Updated

New research has found that yoga may be beneficial in managing and improving cardiovascular disease risk factors.

In a review of 37 randomized controlled trials, including 2,768 subjects, investigators found that yoga may provide the same benefits in reducing risk factors as traditional physical activities such as biking or brisk walking.

"This finding is significant," researchers wrote, "as individuals who cannot or prefer not to perform traditional aerobic exercise might still achieve similar benefits in [cardiovascular] risk reduction."

Previous research has shown that yoga, which incorporates physical, mental and spiritual elements, is effective in reducing the risk of heart attacks and strokes. The new analysis also found that risk factors improved for those who did yoga, compared to those who did not exercise— body weight fell by 2.32 kg, total cholesterol by 18.48 mg/dl and heart rate by .27 beats per minute.

"There are several types of yoga out there; we limited our study to focus on types that included movement and could be considered more rigorous, which could partially explain the findings," researcher Paula Chu, a PhD student in health policy at Harvard University told FoxNews.com in an email.

Yoga’s beneficial effect may also be explained by its emphasis on stress reduction, "leading to positive impacts on neuroendocrine status, metabolic and cardio-vagal function,” researchers noted.

Investigators said yoga and aerobic exercise’s similar effect may "suggest that there could be comparable working mechanisms, with some possible physiological aerobic benefits occurring with yoga practice, and some stress-reducing, relaxation effect occurring with aerobic exercise.”

According to Chu, those at high risk of cardiovascular disease could particularly benefit from this physiological response, though more research is needed to elaborate on this relationship. Also unclear is the dose-response relationship, and its relative costs and benefits.

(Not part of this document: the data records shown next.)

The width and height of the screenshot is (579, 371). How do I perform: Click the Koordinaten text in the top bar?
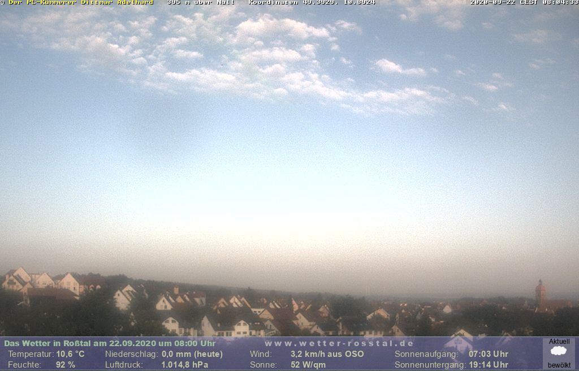[x=312, y=3]
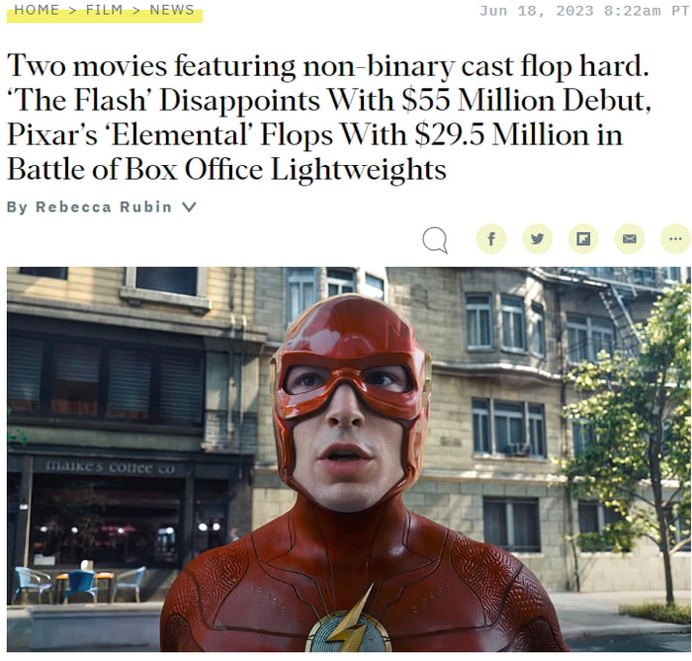The width and height of the screenshot is (692, 661).
Task: Open more sharing options ellipsis
Action: coord(675,239)
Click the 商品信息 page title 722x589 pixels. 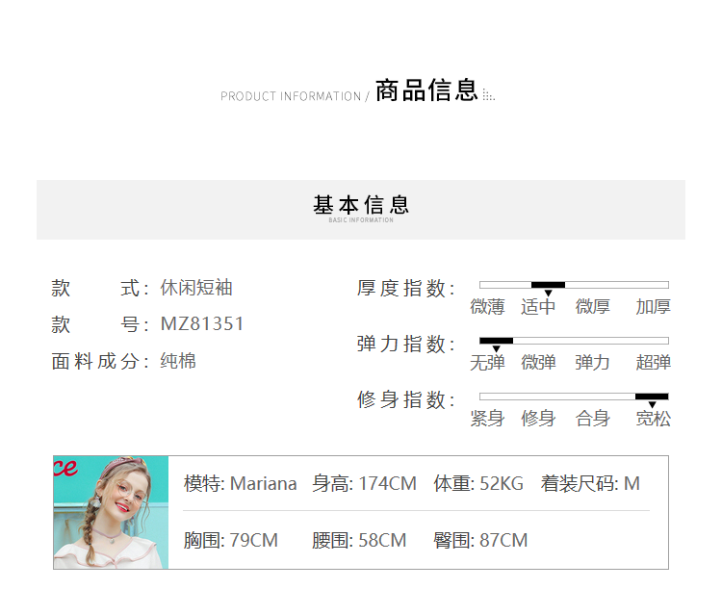coord(426,91)
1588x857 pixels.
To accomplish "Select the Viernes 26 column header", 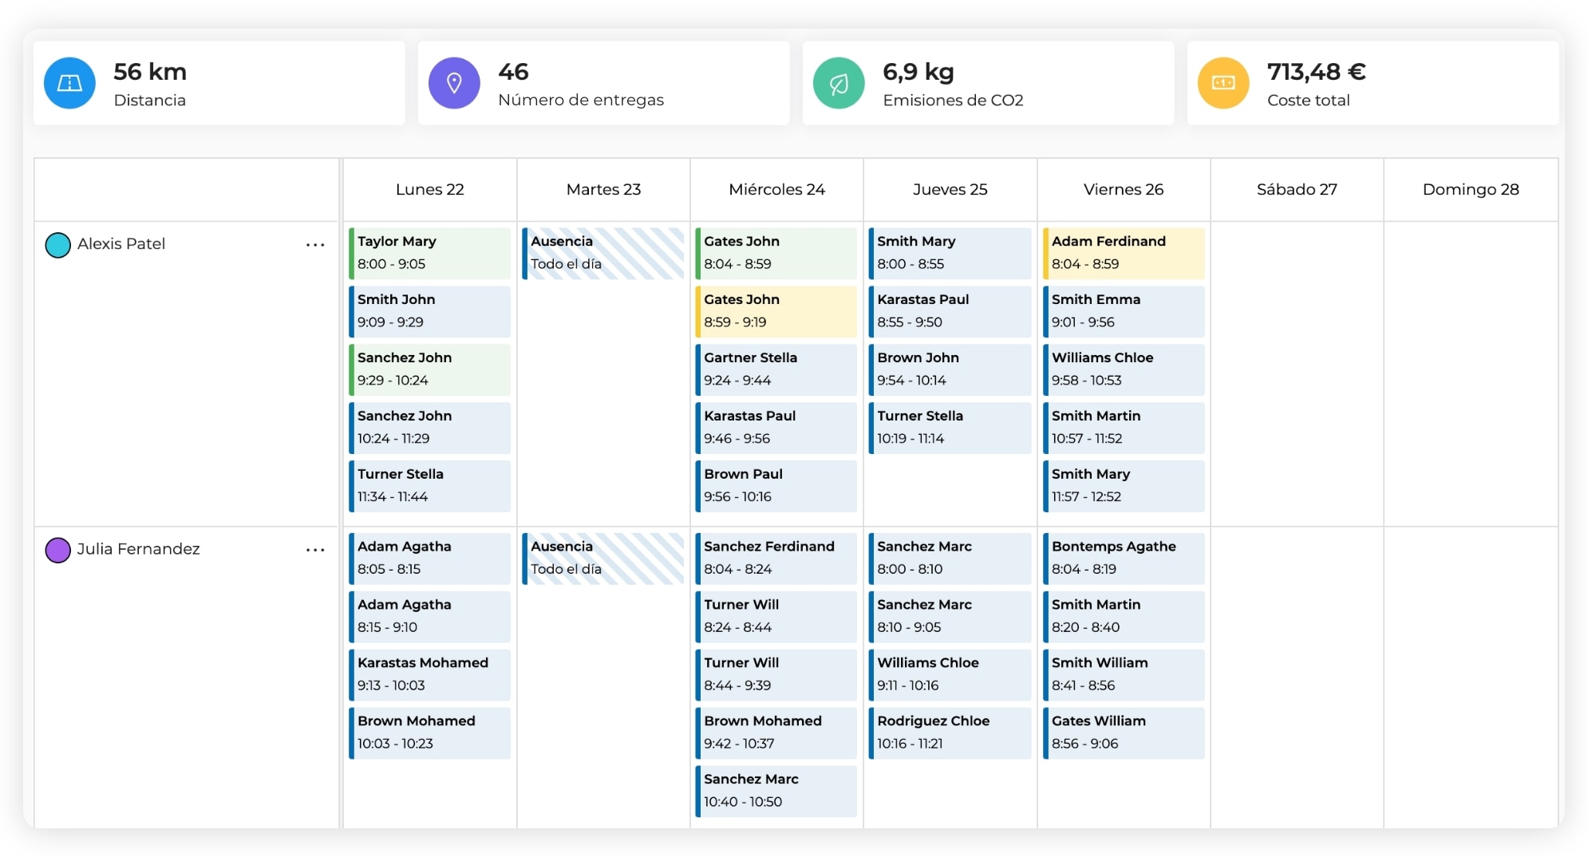I will (x=1123, y=190).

“However, these results indicate that yoga is potentially very useful and in my view worth pursuing as a risk improvement practice,” senior author Professor Myriam Hunink from Erasmus University Medical Center, Rotterdam, and Harvard School of Public Health, said in a news release.

The study’s findings support the acceptability of yoga for patients with lower physical tolerance, such as the elderly, those with a pre-existing cardiac condition or those with musculoskeletal or joint pain.

"Yoga has the potential to be a cost-effective treatment and prevention strategy given its low cost, lack of expensive equipment or technology, potential greater adherence and health-related quality of life improvements, and possible accessibility to larger segments of the population,” researchers concluded.